The children, who until now had been of the same size, had changed more than before. The fair one had grown taller than her dark friend, and begun growing in ways the other had not. Their hair had changed, the taller one’s grown a shade darker than before, and the smaller one’s had grown lighter, no longer black like it had been.
They ran laughing outside, their longer legs carrying them faster across the grass as they chased each other around in play, and their longer reach let them pick fruit from the trees to feed upon.
When they reached their lake to drink and play in the water, they discovered that there were little creatures swimming in it. Small and silvery and fast, the girls spent a long time playfully trying to catch one before tiring of the game. Hand in hand they then walked back across the grass.
When they approached the cave, the smaller one stopped and touched the grass. In a sudden movement she scooped up armfuls of the long, thick grass, and carried it inside. Soon she had gotten her fair-haired companion to help her, and they created a large pile of grass inside the cave just in time before the rain started once again.
Curling up on the grass, the smaller one played with the metal encased fingers on a pale hand while pale fingers sifted through long dark curls until the tiny tremors in the planet beneath them rocked them both to sleep.
The fourth dawn was grey and dark with rain, and the girls sat inside the cave, waiting for the rain to stop. They had both grown during their sleep, the tall one becoming even more taller than her friend, and grown some more in those strange other places, but now that the smaller girl was growing too, it ceased to be a cause for concern. Eventually the rain halted, and the girls raced down to the lake in search of food before the rain would start again.
They found small, chirping things living in the trees, and there was something shuffling that moved past them in the grass.

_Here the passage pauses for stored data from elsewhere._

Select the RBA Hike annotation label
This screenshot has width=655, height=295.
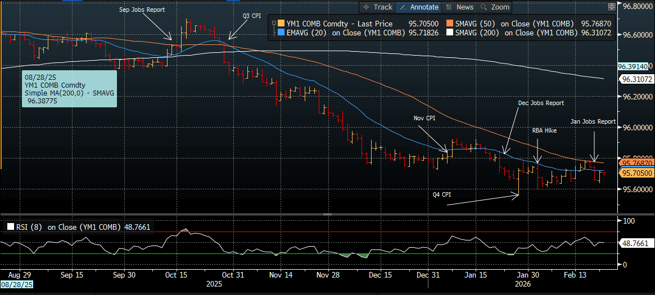(x=544, y=130)
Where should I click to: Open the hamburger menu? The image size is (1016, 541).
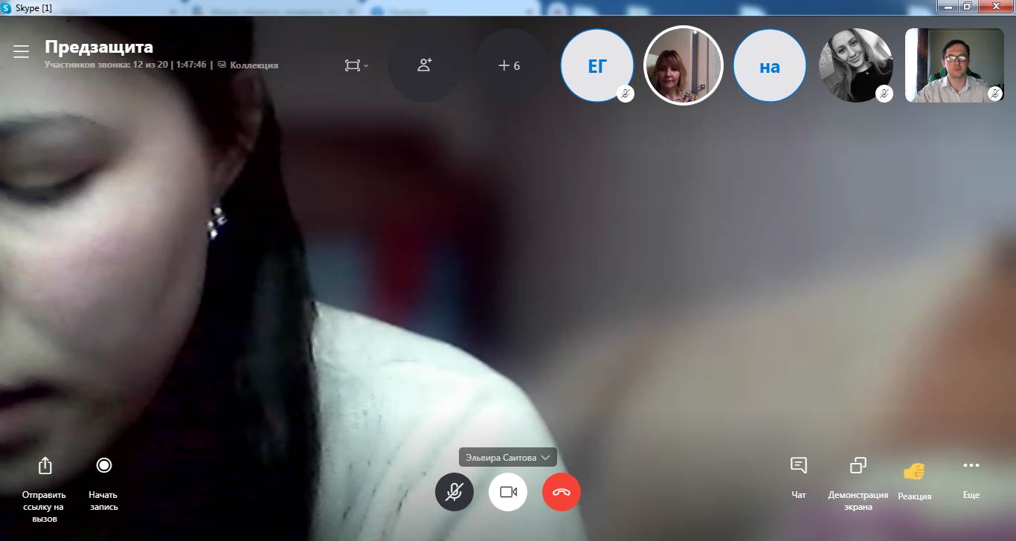click(x=21, y=51)
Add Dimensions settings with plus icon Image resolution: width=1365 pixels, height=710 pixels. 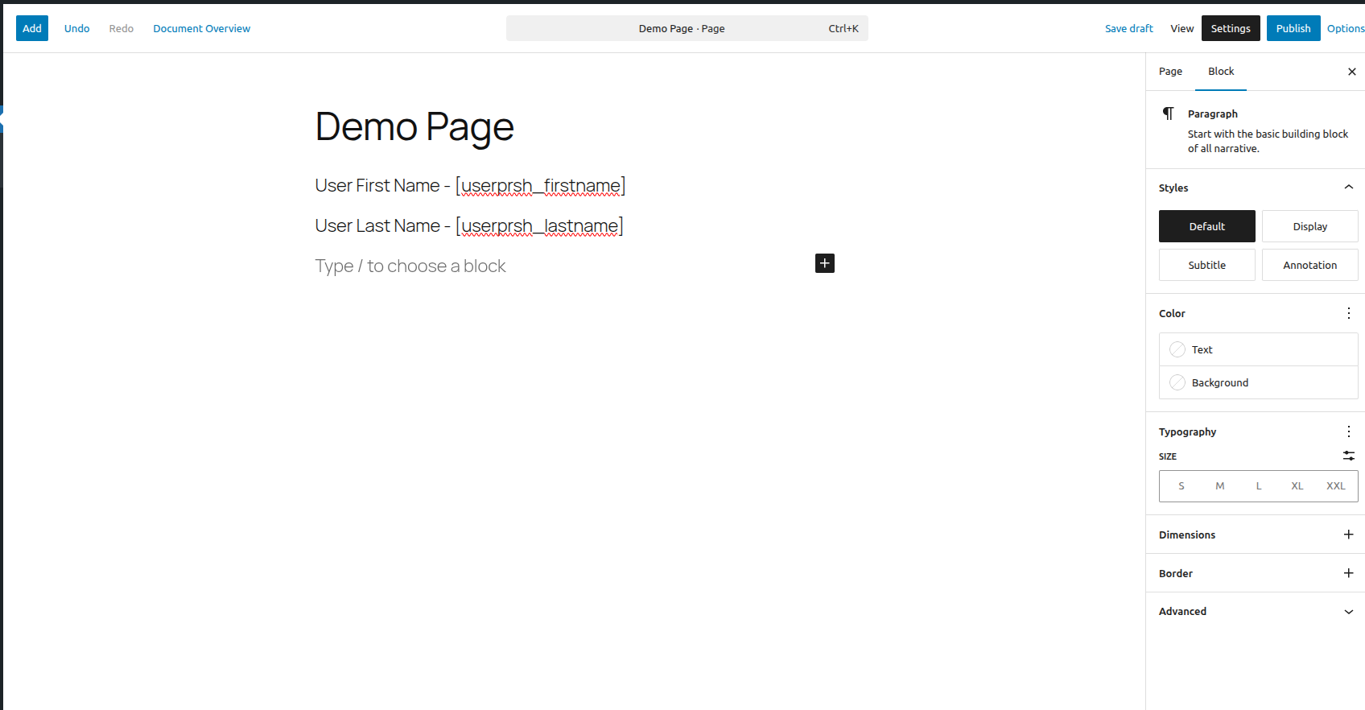[1348, 535]
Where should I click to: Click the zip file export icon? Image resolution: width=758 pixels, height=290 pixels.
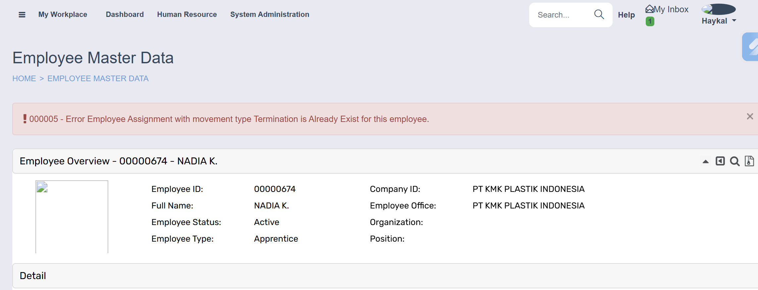(x=749, y=161)
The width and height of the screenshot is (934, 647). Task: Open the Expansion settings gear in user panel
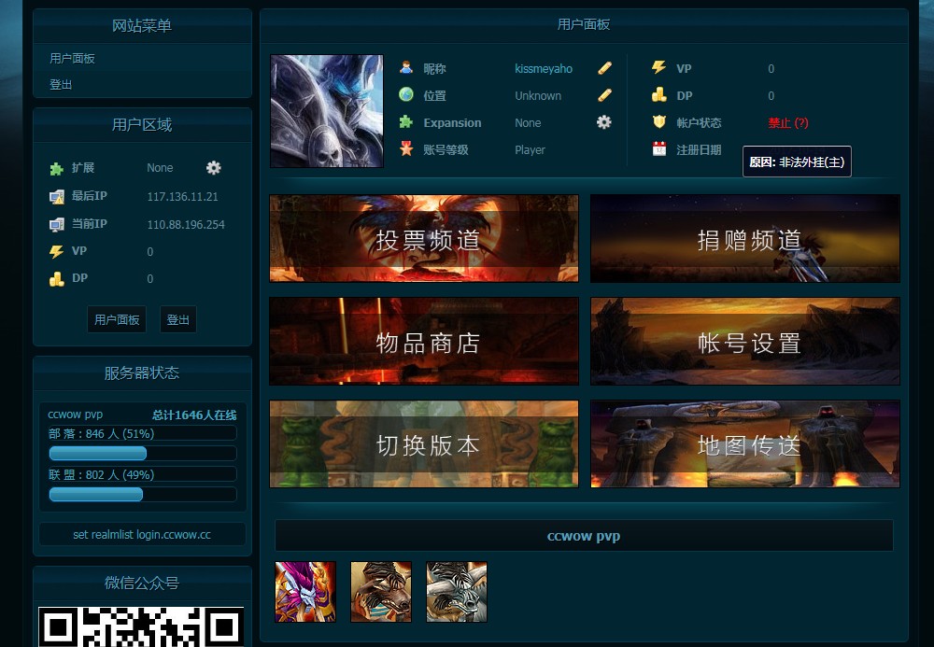tap(603, 122)
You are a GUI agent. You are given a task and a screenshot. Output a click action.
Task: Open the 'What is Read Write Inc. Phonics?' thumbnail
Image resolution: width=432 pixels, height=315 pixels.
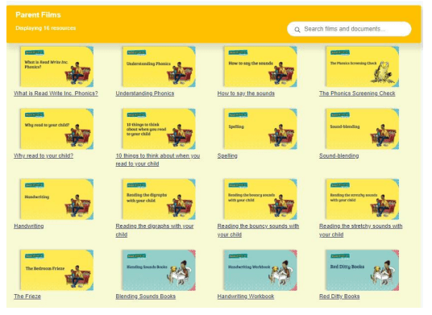click(x=56, y=67)
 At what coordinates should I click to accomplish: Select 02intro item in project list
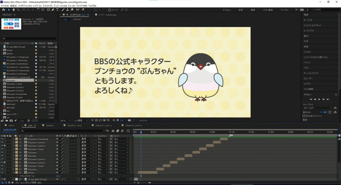(10, 53)

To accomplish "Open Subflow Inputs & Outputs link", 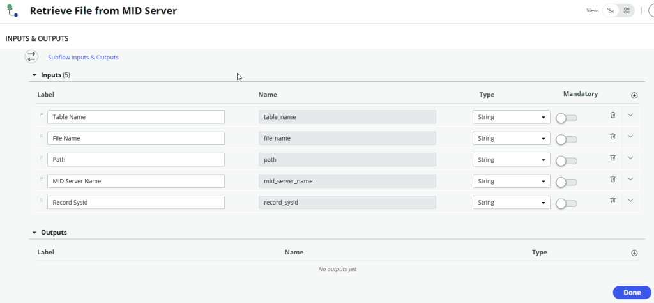I will [83, 58].
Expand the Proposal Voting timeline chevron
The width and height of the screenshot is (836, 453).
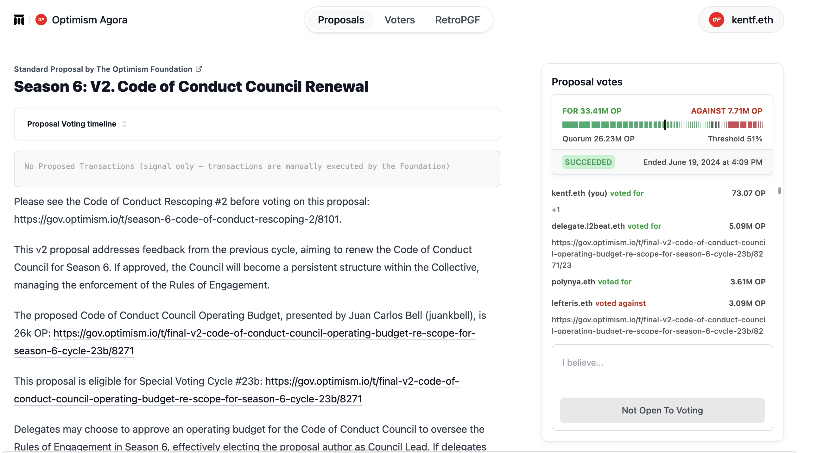(x=124, y=124)
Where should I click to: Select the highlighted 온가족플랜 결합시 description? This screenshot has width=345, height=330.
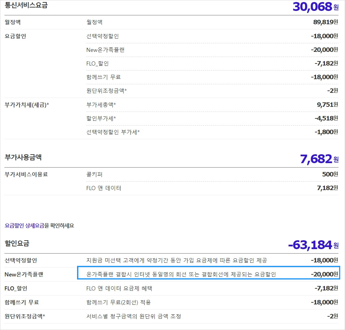tap(181, 274)
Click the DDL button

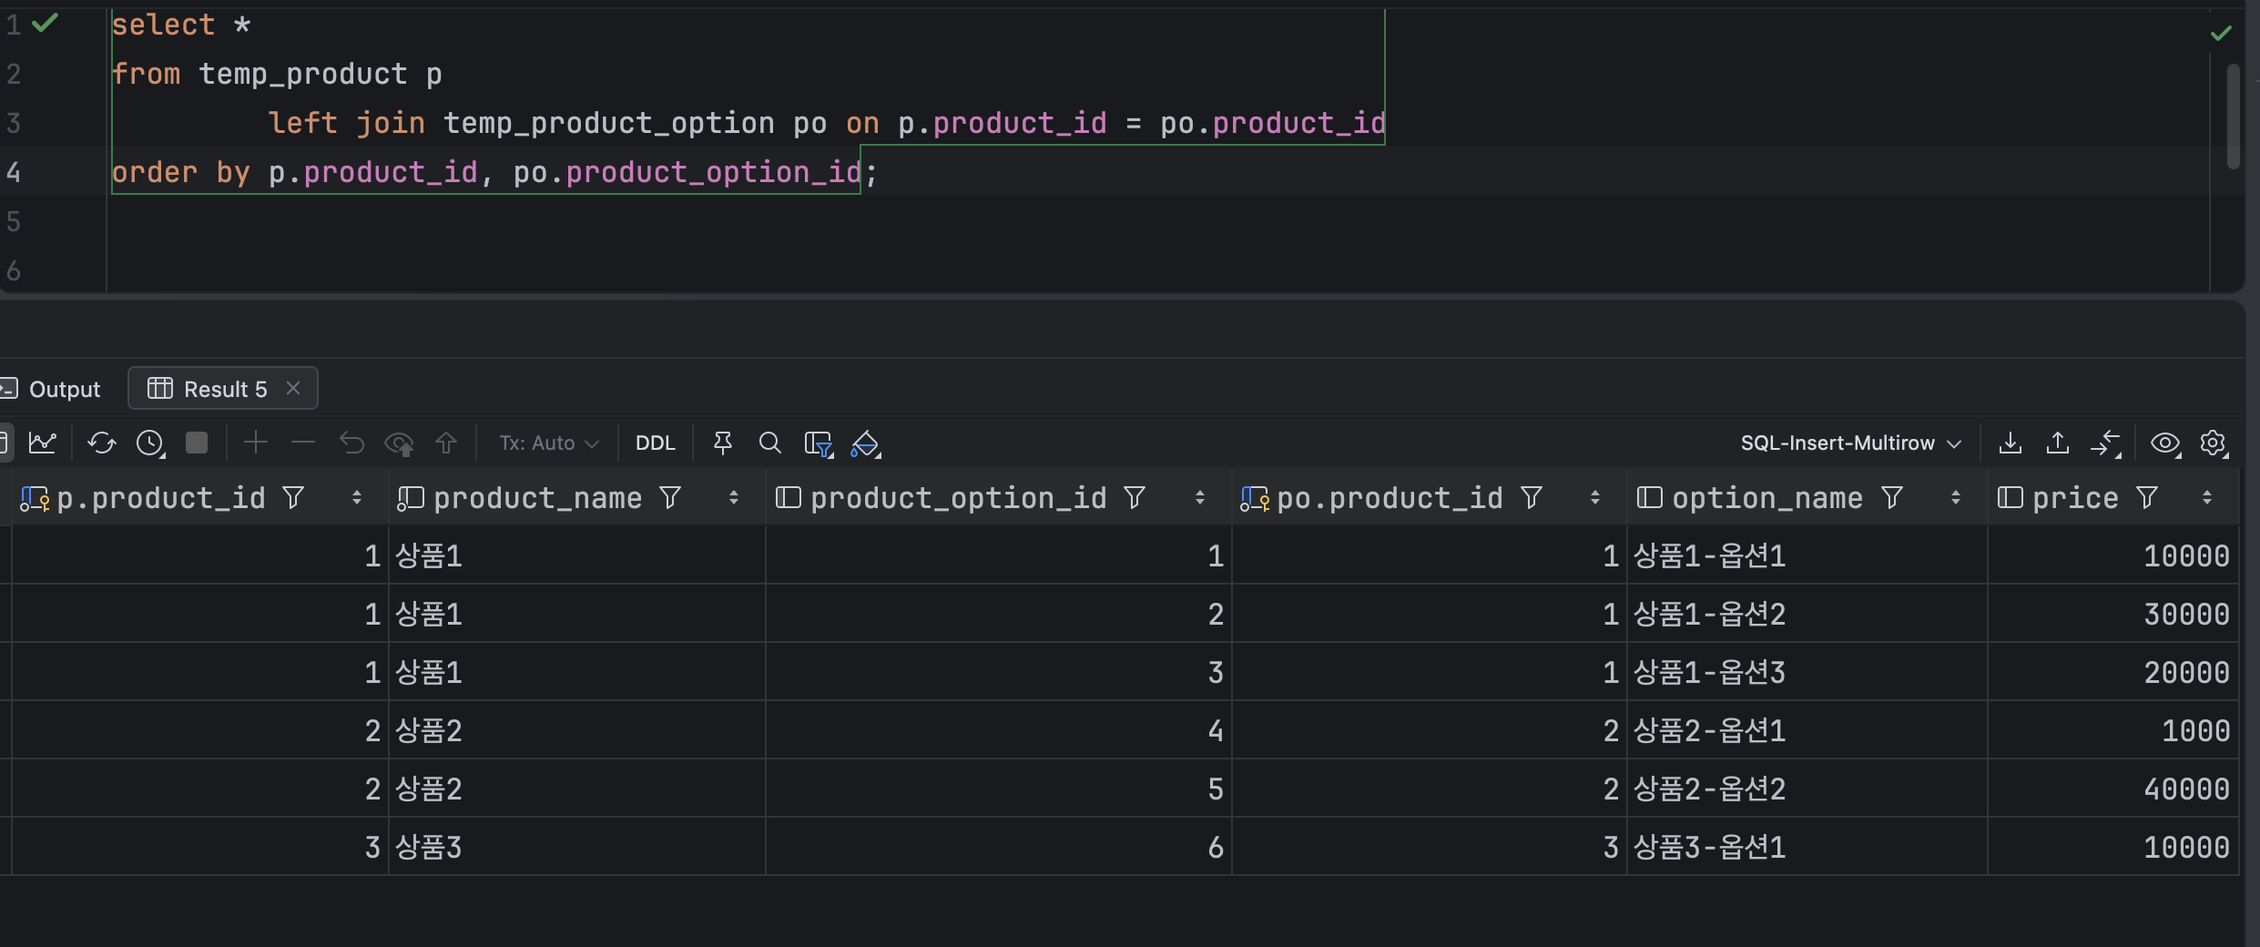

It looked as if though the silvery things in the lake had gotten larger as well, but the girls did not stay to play that day. The rain was heavy in the air, and thunder rumbled in the distance, so they ate and drank their fill, then raced back to their shelter before the rain would start pouring down again.
As they fell asleep at the end of that day, the smaller one had tucked her head into the taller girl’s shoulder, the two of them embracing each other in sleep.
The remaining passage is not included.